Liu Shi^1*Xiaohua Liu¹Jing Wang¹Yong Su¹Xiaochang Gong¹Di Deng^2*

• ¹Jiangxi Cancer Hospital of Nanchang Medical College, Nanchang, China
• ²Zhongnan Hospital of Wuhan University, Wuhan, China

Background: Early failure less than 12 months (POD12) of frontline R-CHOP chemo-immunotherapy in very poor outcomes and requires alternative therapy in patients with Diffuse large B-cell lymphoma (DLBCL). Aim: We aim to evaluate the association of gene alterations and clinical factors with POD12. Methods: The panel included 103 genes that were examined in 26 patients with newly diagnosed DLBCL treated with standard R-CHOP chemo-immunotherapy in the frontline setting therapy using next-generation sequencing. The association of clinical features and gene alterations with early progression was analyzed. Results: POD12 group (n=12) was related to poorer OS with a hazard ratio (HR) of 12.13 (95% confidence interval [CI] 2.34–62.78, p=0.0029).
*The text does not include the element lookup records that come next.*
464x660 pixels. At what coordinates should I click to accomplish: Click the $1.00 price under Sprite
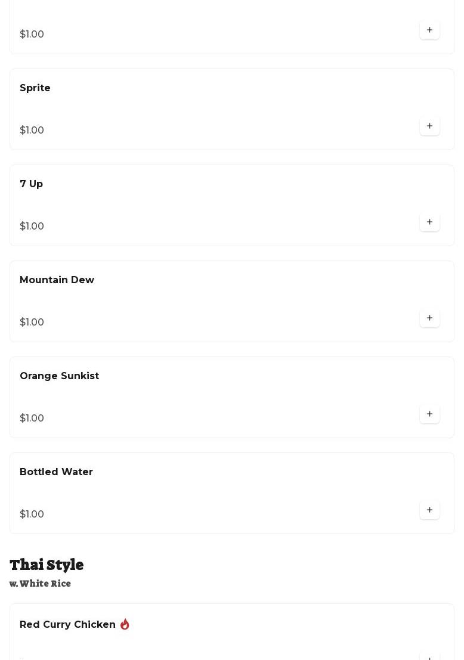tap(32, 131)
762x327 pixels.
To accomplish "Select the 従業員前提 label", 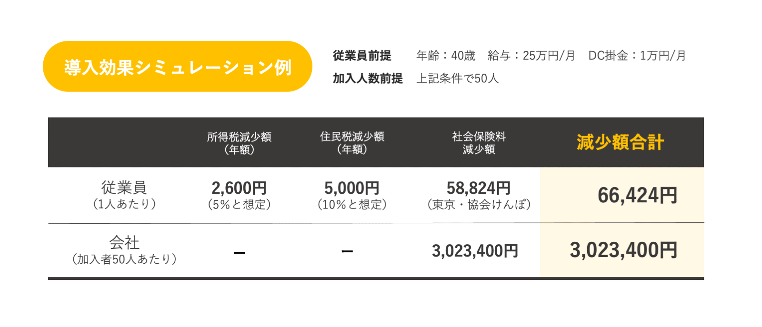I will 362,56.
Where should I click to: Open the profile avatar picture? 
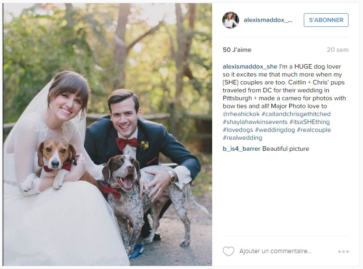[x=230, y=20]
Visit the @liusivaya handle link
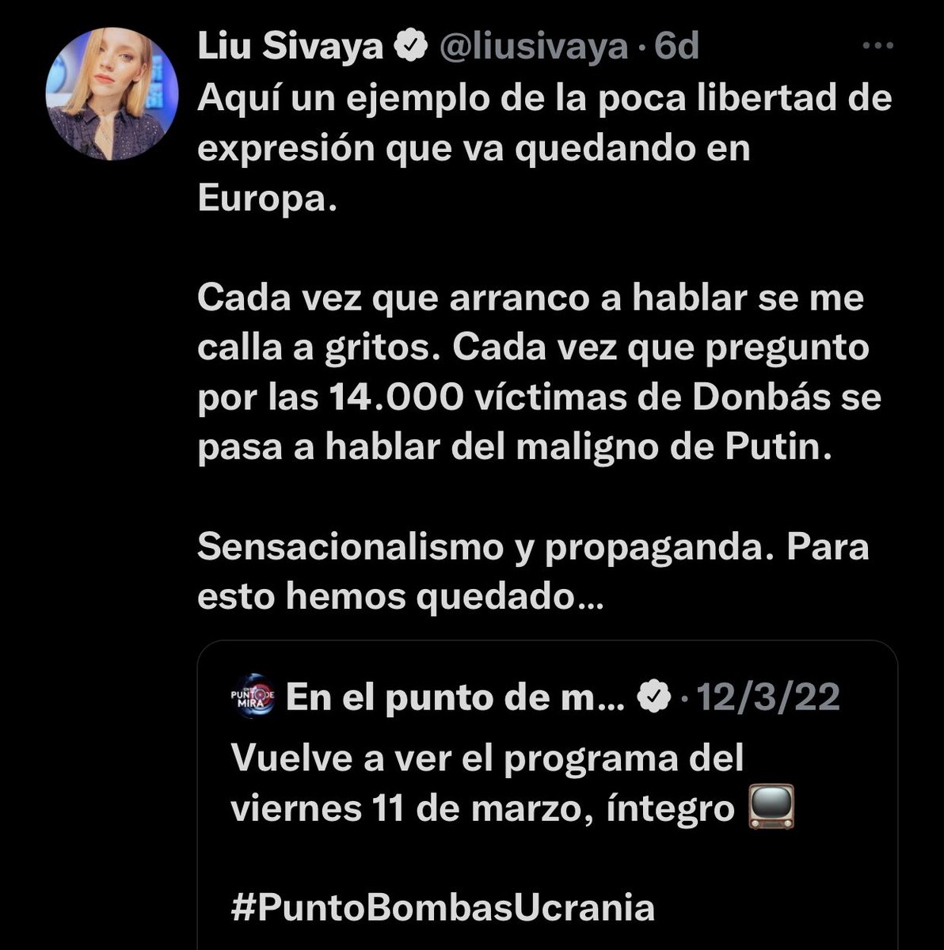The height and width of the screenshot is (950, 944). (x=534, y=48)
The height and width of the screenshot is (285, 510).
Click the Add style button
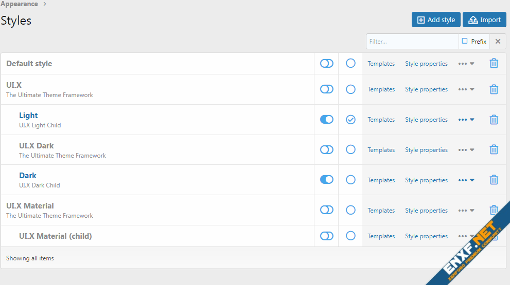436,20
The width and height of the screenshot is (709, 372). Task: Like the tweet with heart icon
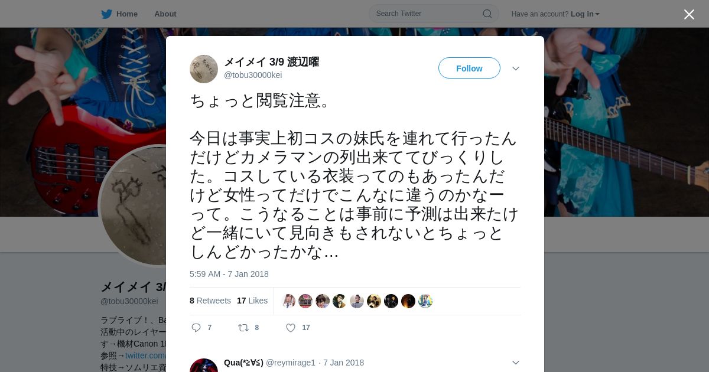(291, 328)
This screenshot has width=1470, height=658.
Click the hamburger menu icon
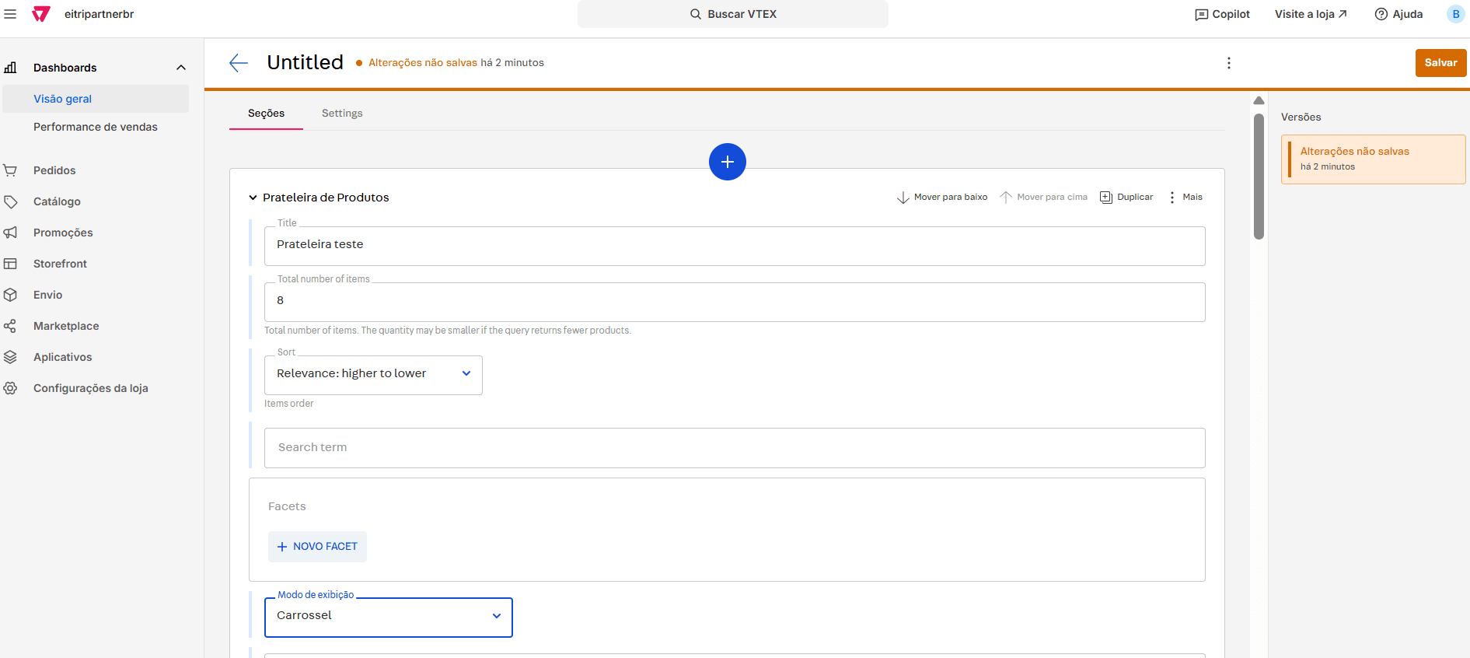click(x=10, y=14)
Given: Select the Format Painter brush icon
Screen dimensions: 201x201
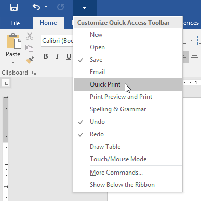Looking at the screenshot, I should pyautogui.click(x=30, y=60).
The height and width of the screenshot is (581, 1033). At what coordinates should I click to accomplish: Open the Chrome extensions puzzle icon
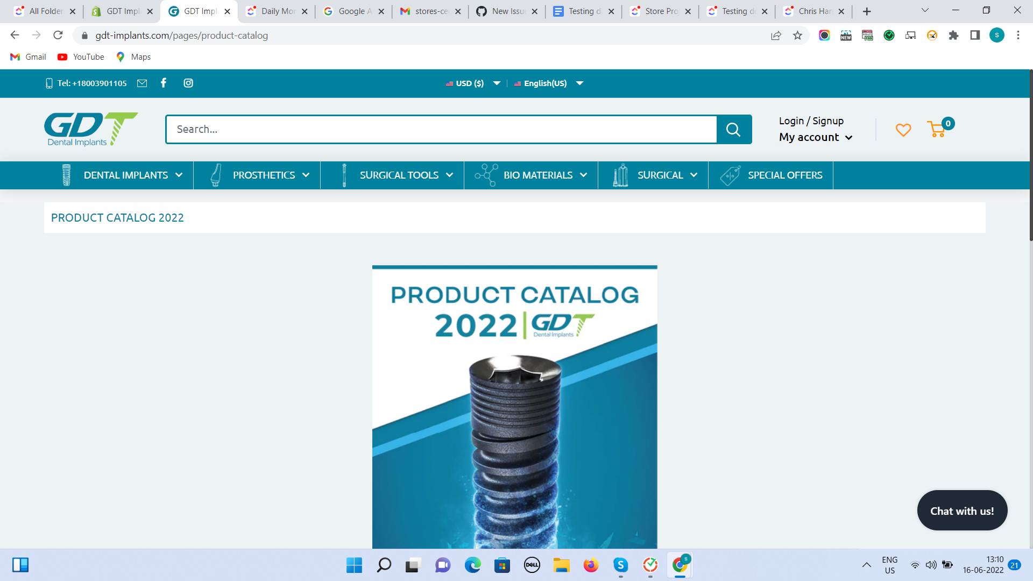pyautogui.click(x=953, y=36)
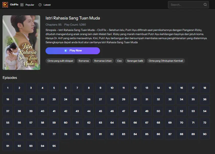Click the CiciFlix logo icon
This screenshot has width=215, height=154.
tap(5, 5)
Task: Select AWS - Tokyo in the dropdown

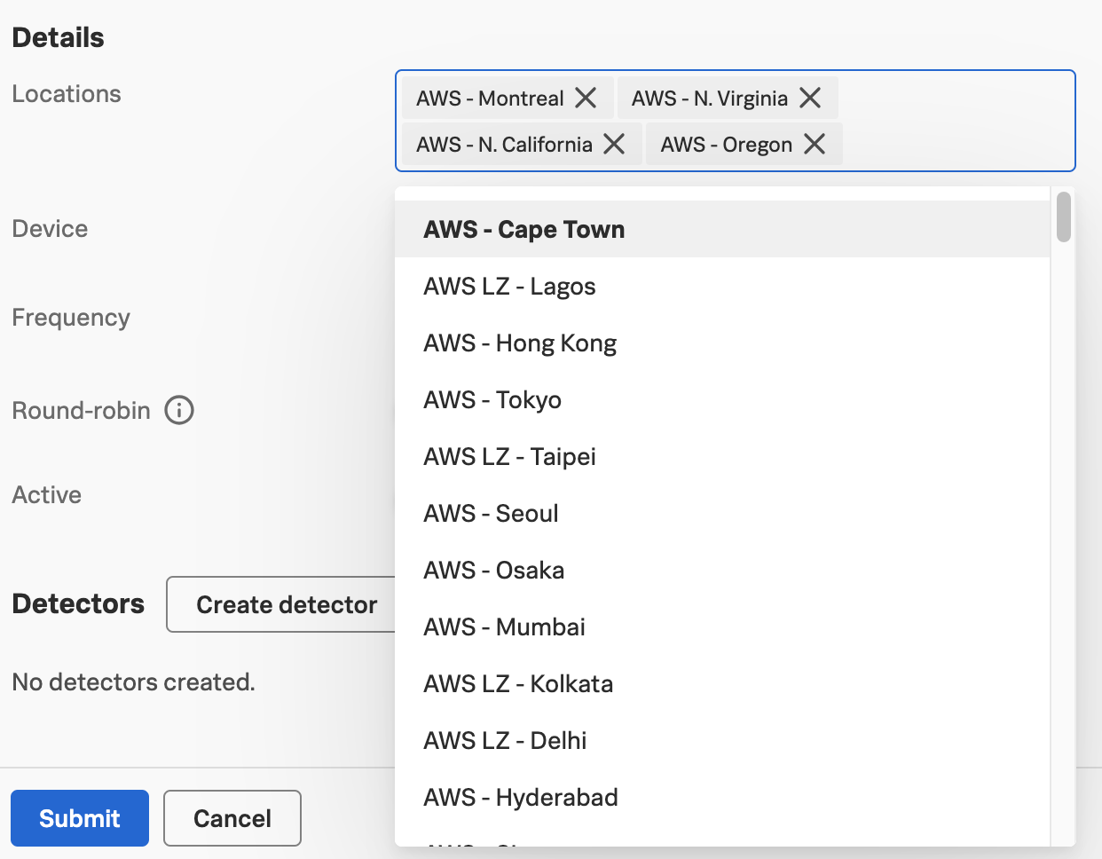Action: (492, 399)
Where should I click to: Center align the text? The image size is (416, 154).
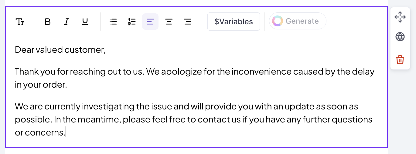[169, 22]
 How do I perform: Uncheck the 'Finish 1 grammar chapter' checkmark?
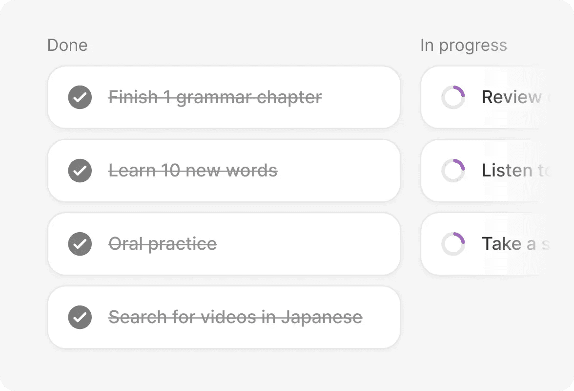(80, 97)
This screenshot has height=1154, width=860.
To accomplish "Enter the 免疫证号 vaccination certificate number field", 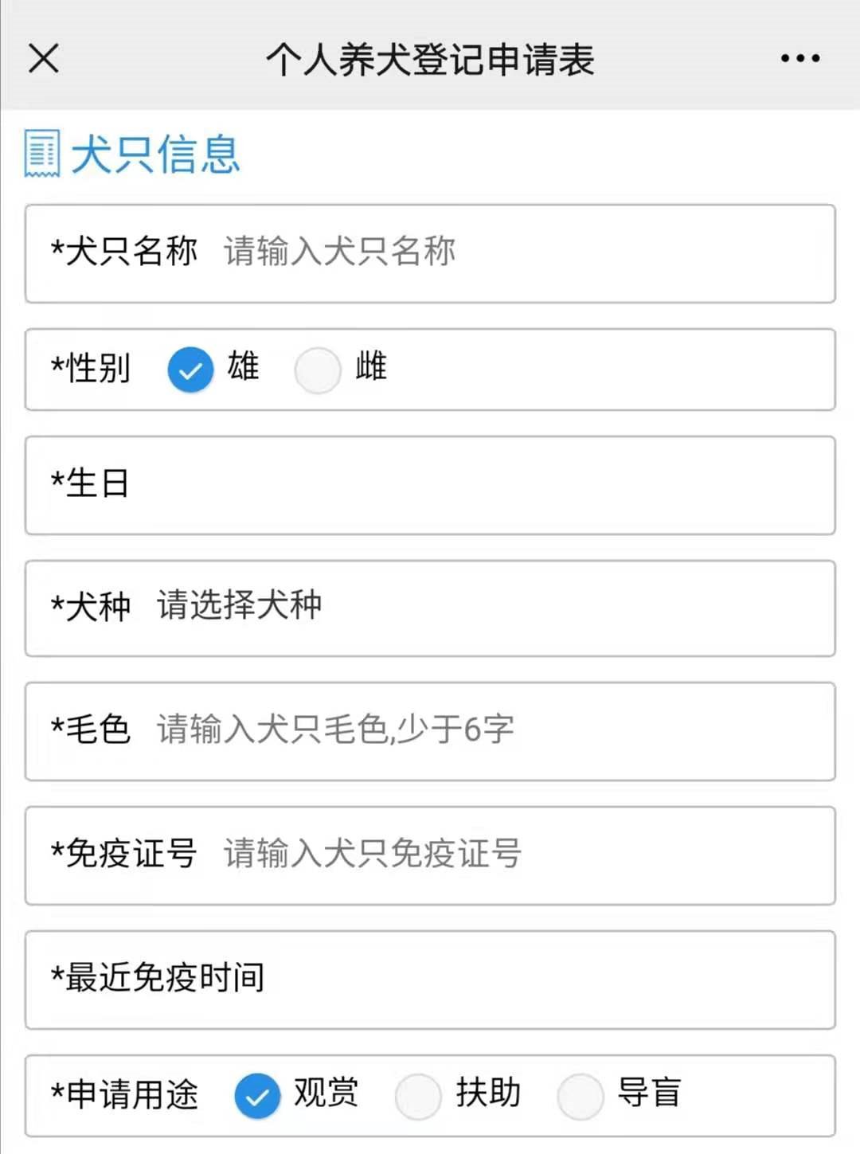I will [518, 855].
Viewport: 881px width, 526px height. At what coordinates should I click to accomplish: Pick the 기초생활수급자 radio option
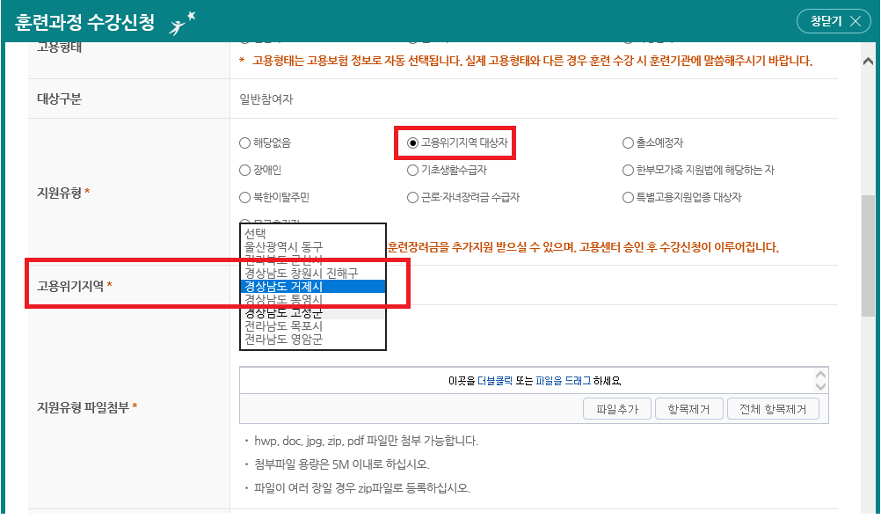pos(413,170)
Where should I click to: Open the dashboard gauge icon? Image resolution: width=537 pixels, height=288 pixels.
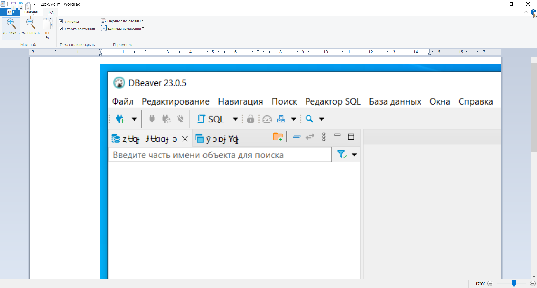[267, 119]
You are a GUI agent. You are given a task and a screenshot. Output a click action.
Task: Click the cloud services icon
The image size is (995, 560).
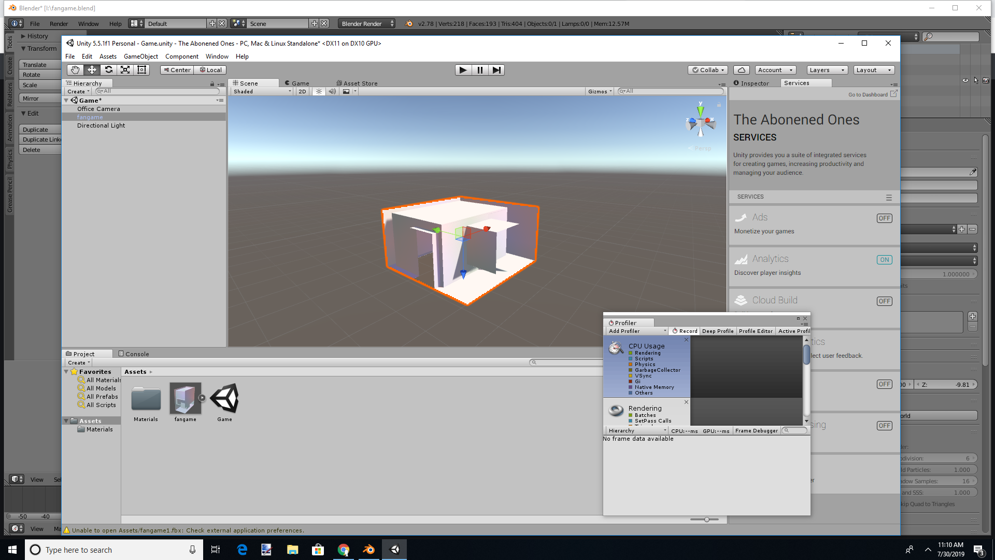click(742, 70)
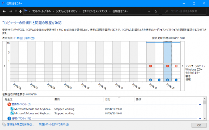Switch view to 日別(D)
Image resolution: width=209 pixels, height=130 pixels.
coord(19,38)
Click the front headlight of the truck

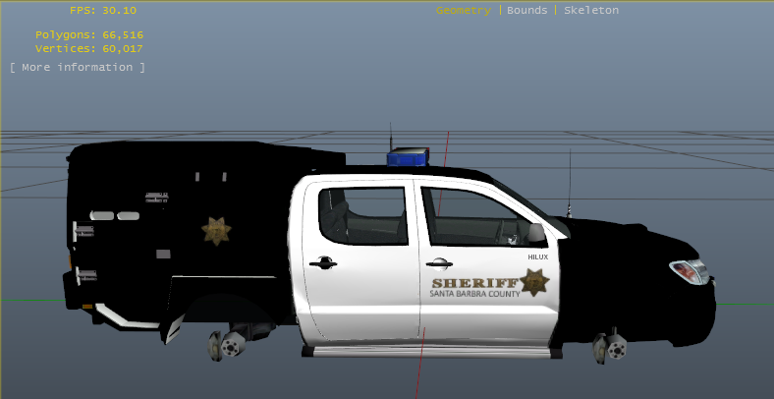pos(688,271)
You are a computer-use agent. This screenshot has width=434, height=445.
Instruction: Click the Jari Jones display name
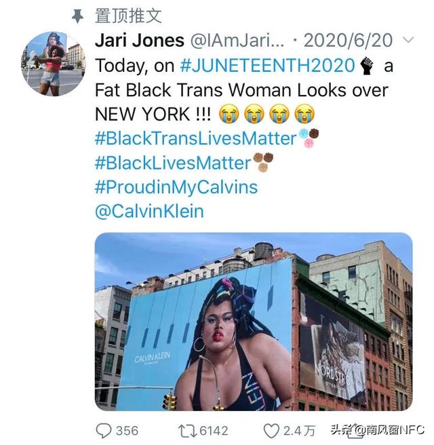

Genes mutated in 96.15% of patients (25/26) were grouped into 11 specific pathways, and the POD12 subtype was mostly characterized by mutations in the epigenetic modulation pathway (33.32% of total variation) and apoptosis/ cell cycle/ autophagy pathway (20.83% of total variation), whereas the no-POD12 subtype is mostly characterized by mutations in the epigenetic modulation pathway (40.66% of total variation). CD79B mutation frequency was significantly increased in the no-POD12 group compared with the POD12 group (50.00% vs 8.33%, p=0.0357). Not achieving complete response (CR) during interim treatment response was found to be significantly associated with the occurrence of POD12 (p=0.0214). Conclusions: CD79B wide-type and not achieving CR during interim responses evaluation correlate with POD12. These findings provide a basis for the development of optimal alternative therapies in clinical trials.